*YOUR INSTRUCTIONS*:
The response should contain only the line with "Click the Price Calculator section header" and every line after it to the end of the listing below, duplicated exactly; no picture belongs in it.

Content starts

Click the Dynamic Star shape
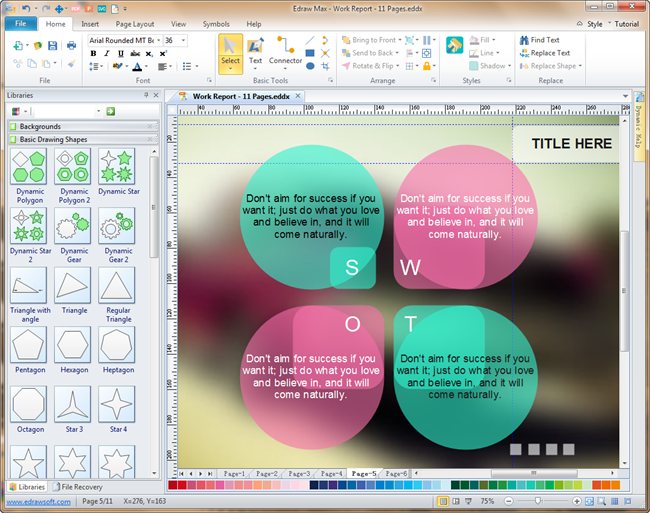Image resolution: width=650 pixels, height=513 pixels. (118, 165)
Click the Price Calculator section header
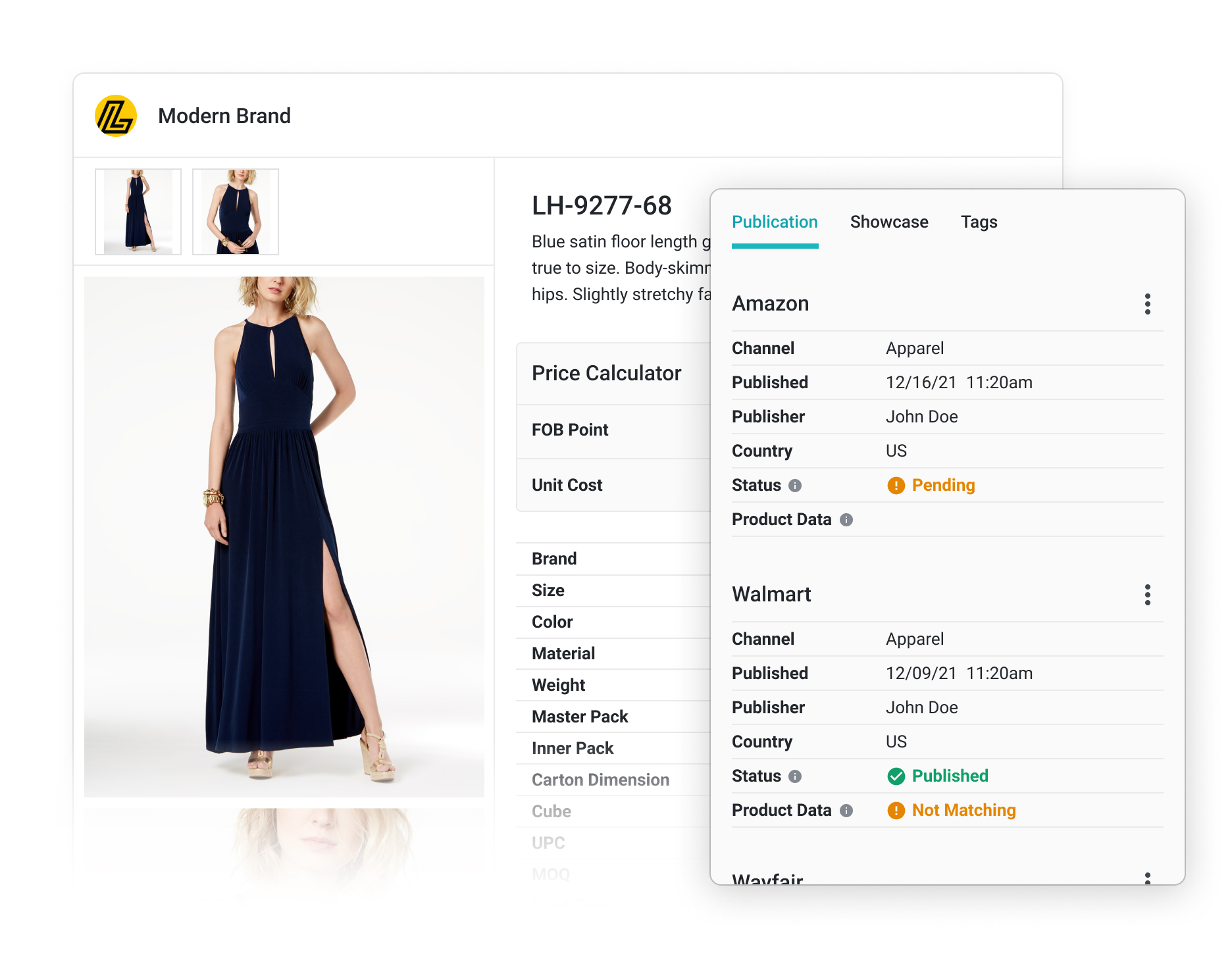Image resolution: width=1232 pixels, height=958 pixels. click(606, 373)
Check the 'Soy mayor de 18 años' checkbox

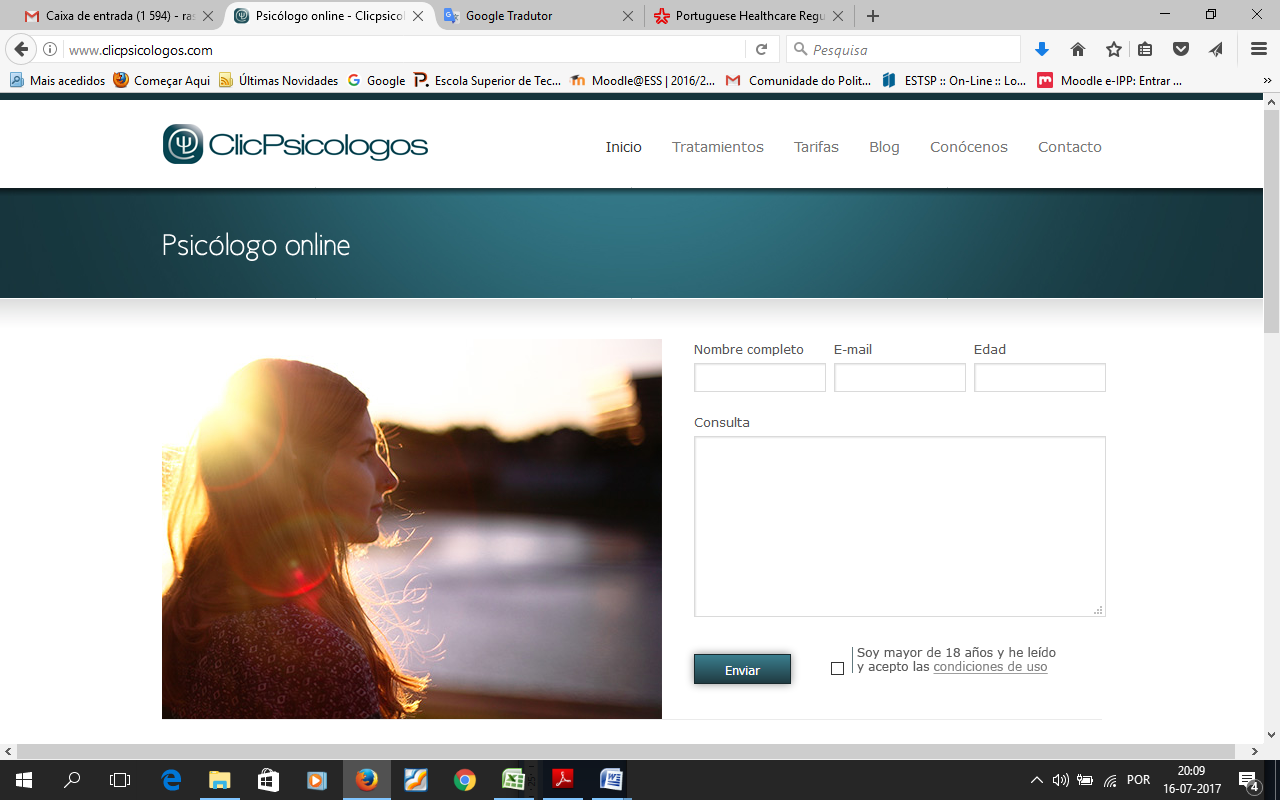click(838, 668)
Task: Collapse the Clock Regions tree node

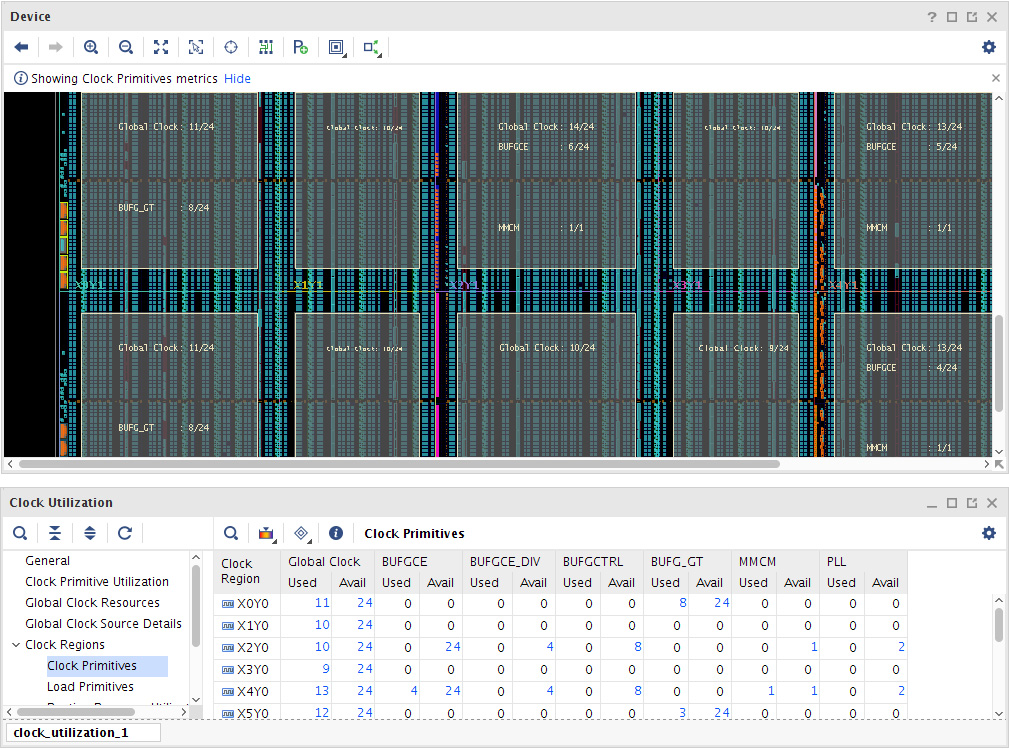Action: 14,644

Content ends

*RESPONSE AREA*:
Click the Price Calculator section header
Image resolution: width=1232 pixels, height=958 pixels. click(606, 373)
Check the 'Soy mayor de 18 años' checkbox

click(838, 668)
Task: Collapse the Clock Regions tree node

Action: 14,644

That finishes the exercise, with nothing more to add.